La cartographie des traces textuelles comme méthodologie d’enquête en sciences sociales
Jean-Philippe Cointet
Publications – Thesis
This manuscript is situated in the trading zone where big data and social sciences meet. In this instance, “big data” refers to two inter-twined transformations. One transformation is the wealth of digital traces, often produced online, that allow us to trace individual behaviors at scales and resolutions never seen before. The other transformation is the blossoming of news analytical tools inspired by machine learning. We will focus on a very particular kind of data analysis in social sciences, namely automatic content analysis. This research report starts with a retrospective look at the history of content analysis methods for social sciences.
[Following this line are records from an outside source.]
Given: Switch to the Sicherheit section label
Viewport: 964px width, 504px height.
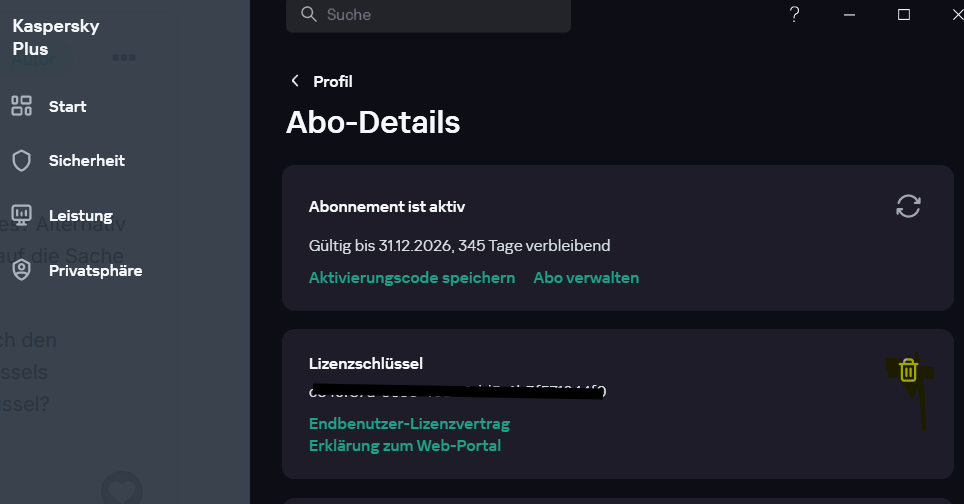Looking at the screenshot, I should pyautogui.click(x=87, y=160).
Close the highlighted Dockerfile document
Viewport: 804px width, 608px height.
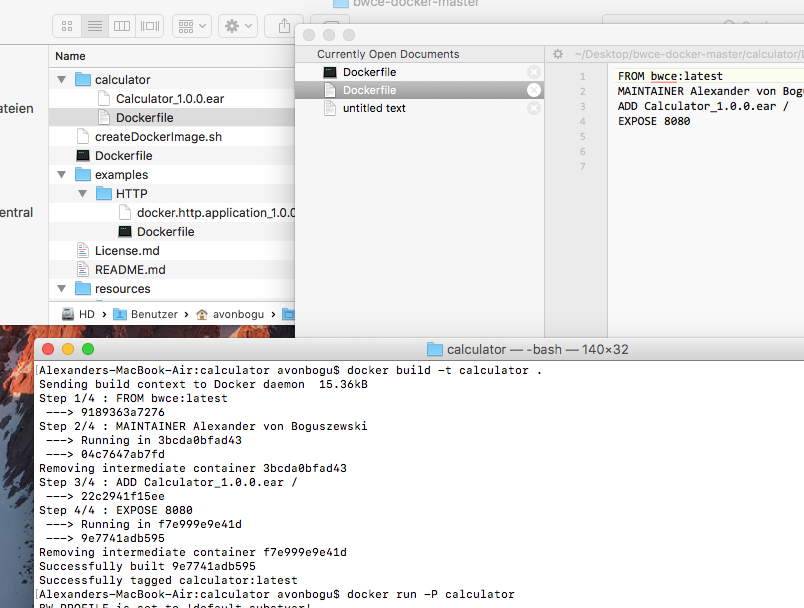[x=534, y=90]
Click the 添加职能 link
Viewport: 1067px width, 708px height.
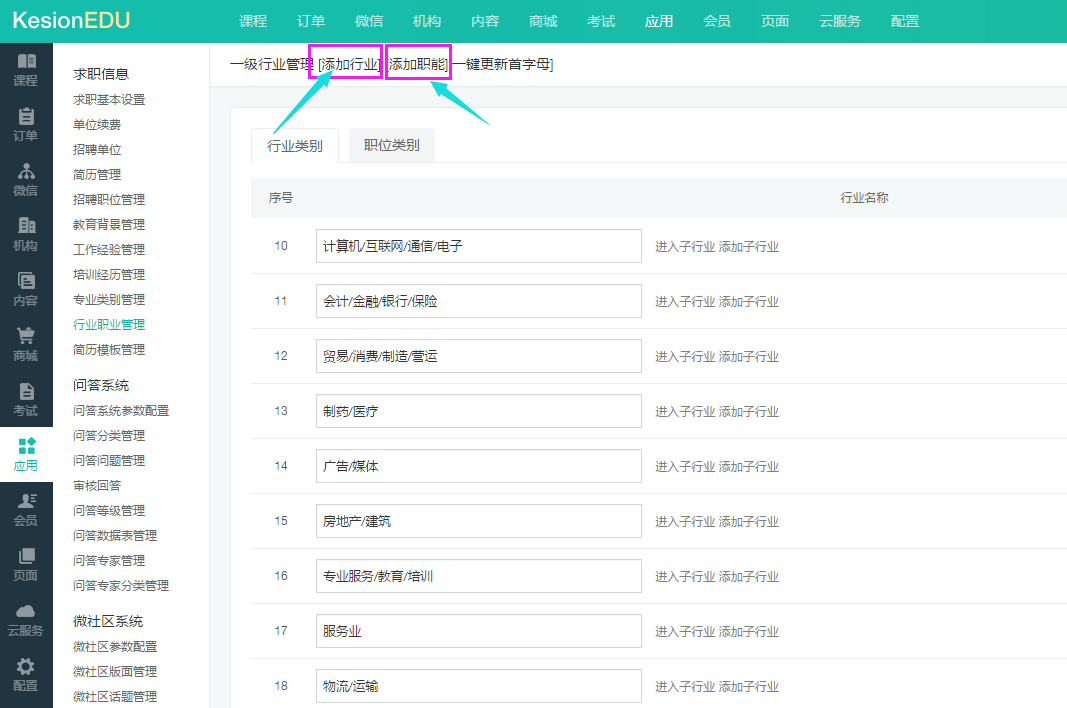(x=417, y=64)
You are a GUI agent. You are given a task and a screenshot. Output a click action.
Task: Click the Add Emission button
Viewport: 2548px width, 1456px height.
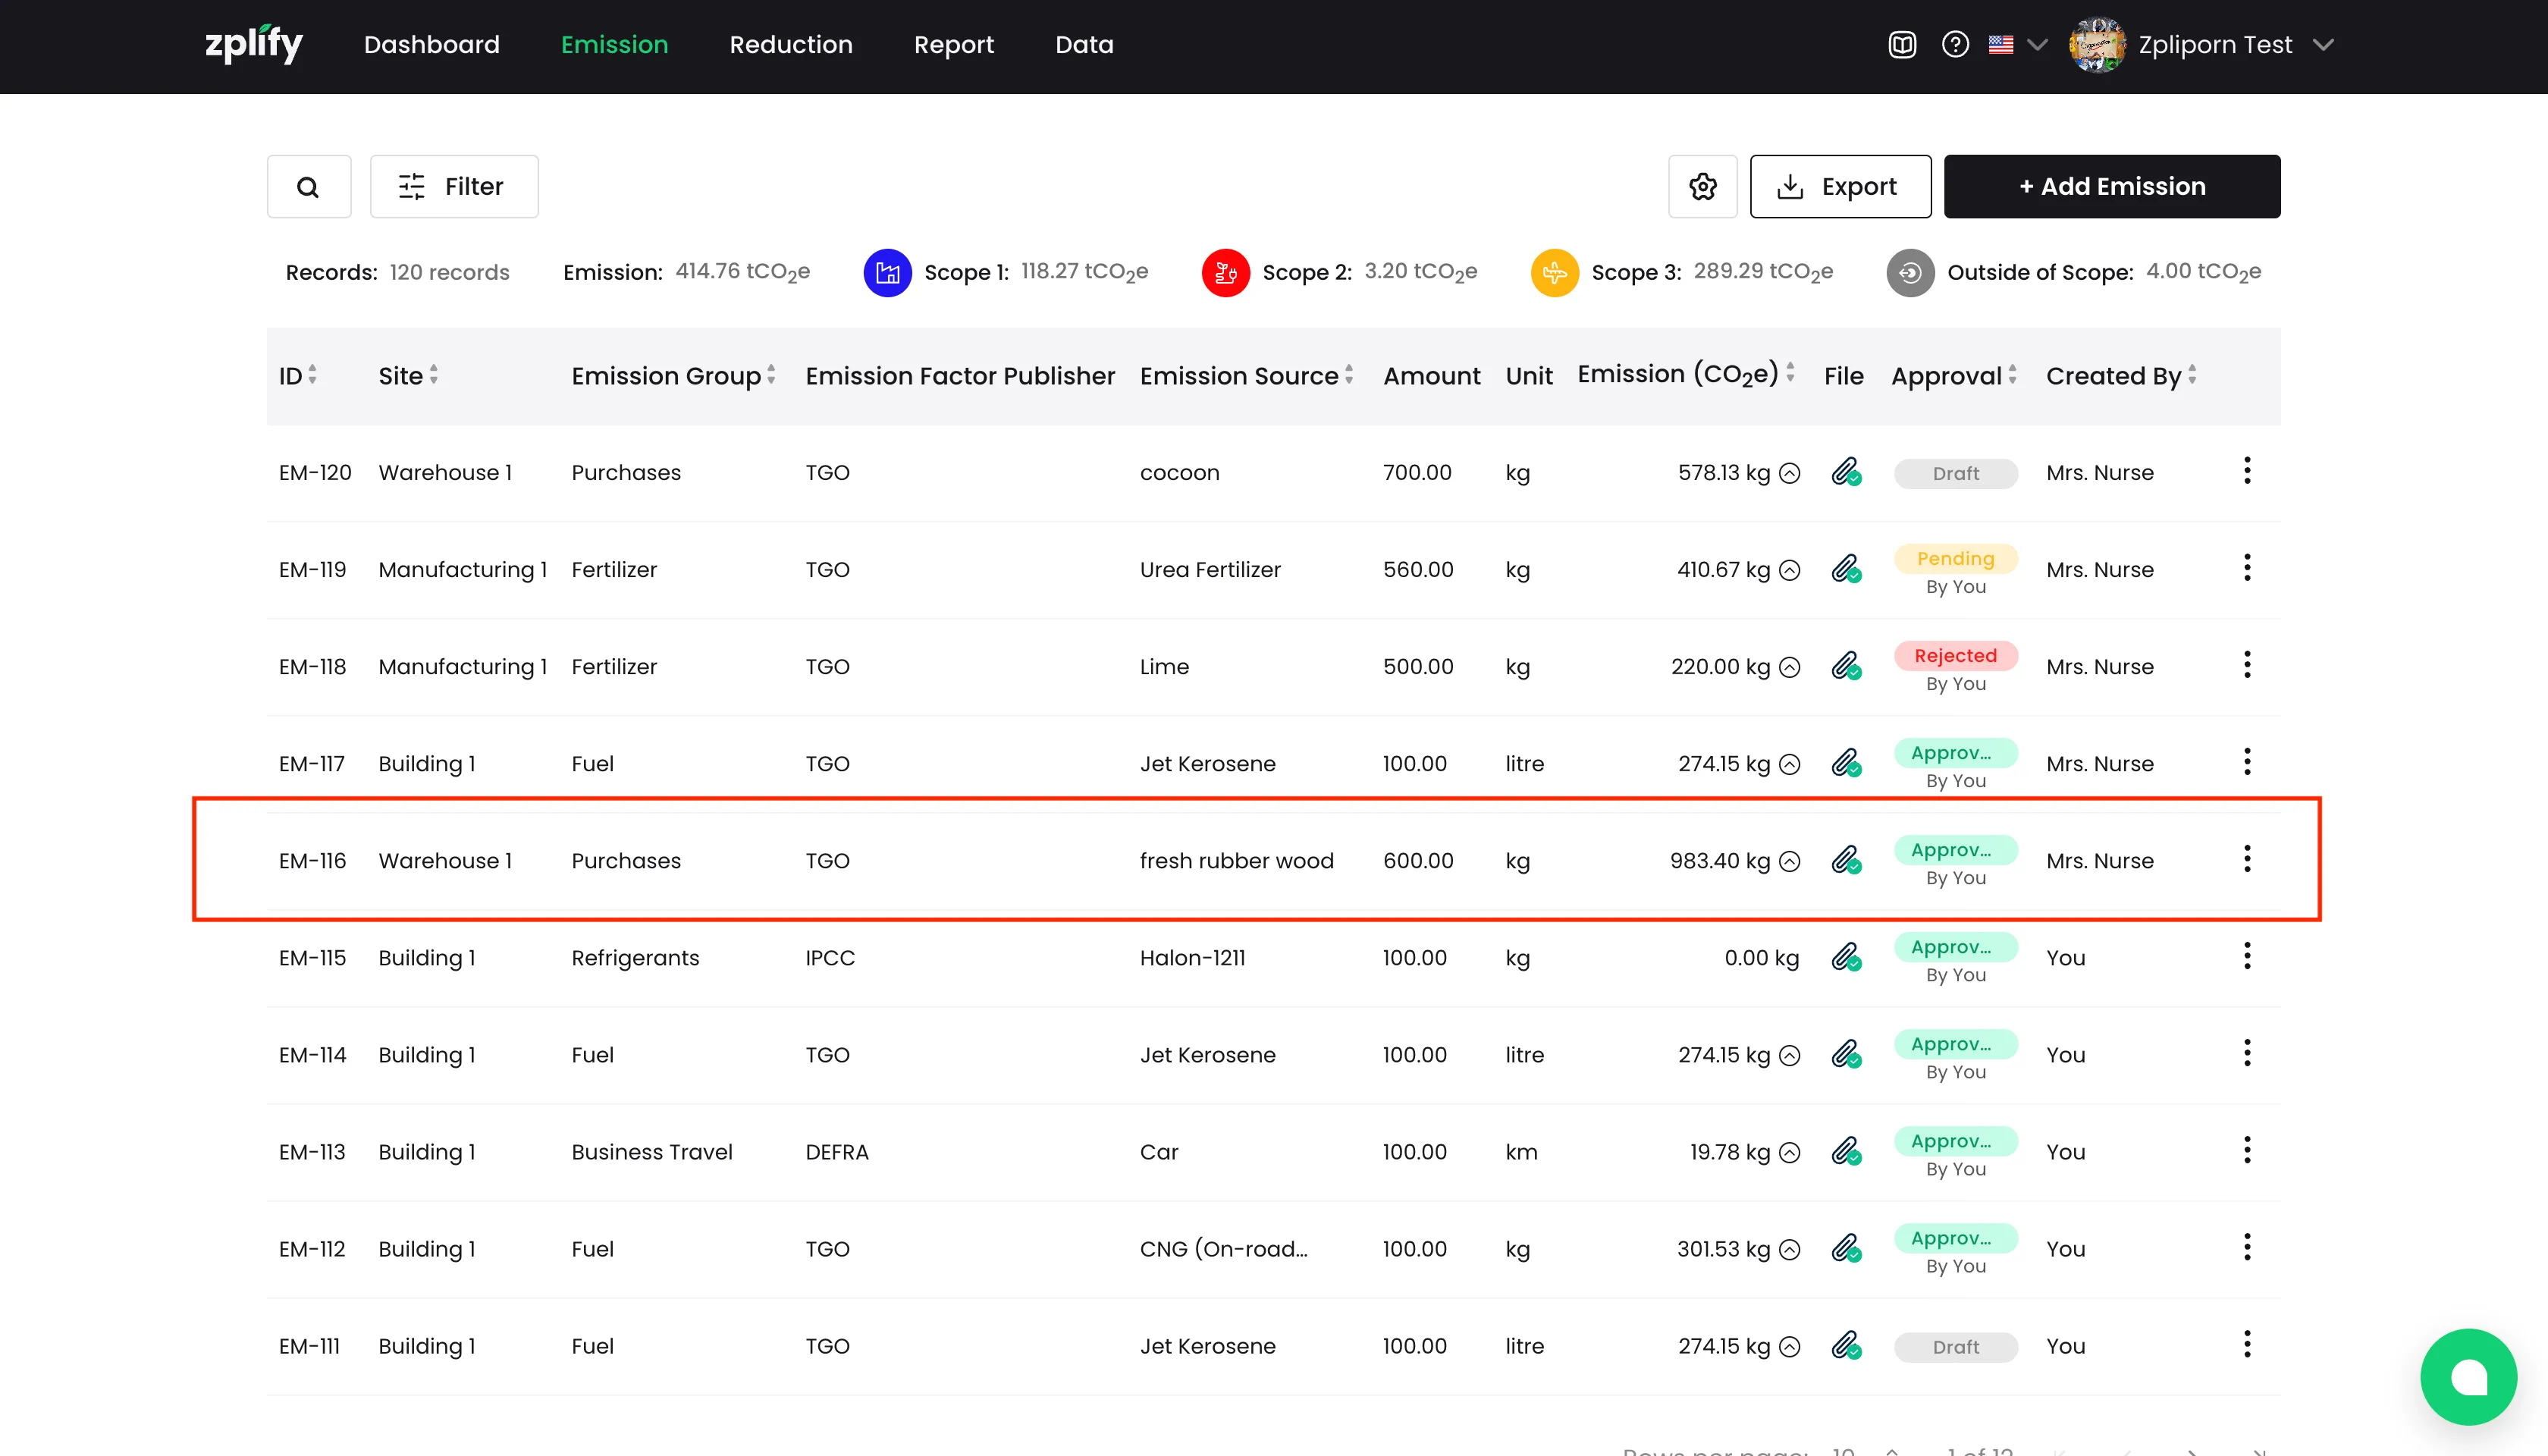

The matrix operations of factorial methods are detailed, sociological assumptions underlying co-word analysis are discussed, the practice of sociological investigation with Prospero is described, and so on. A general typology is introduced to distinguish these approaches in terms of the sociological theories that they build on such as their strategies for modeling the enunciation, and modes of calculation and intelligibility of the social they open. Using the same grid, the more recent approaches of artificial intelligence and computer sciences are analyzed : in particular, topic modeling and word embedding. In the second chapter, network mapping is defended as a method in its own right, and systematically compared with the other approaches. The last chapter is an opportunity to examine how digital traces produced online is likely to change the way empirical investigation of textual corpora is lead by social scientists. How the notions of speakers, enunciation and more broadly the very epistemology of social science practice is shifted with the advent digital traces ? Mixing historical critical analysis and methodological description, this original manuscript is also populated with numerous references to empirical projects carried out during the last eight years, that illustrate the diversity of the practice of corpus analysis.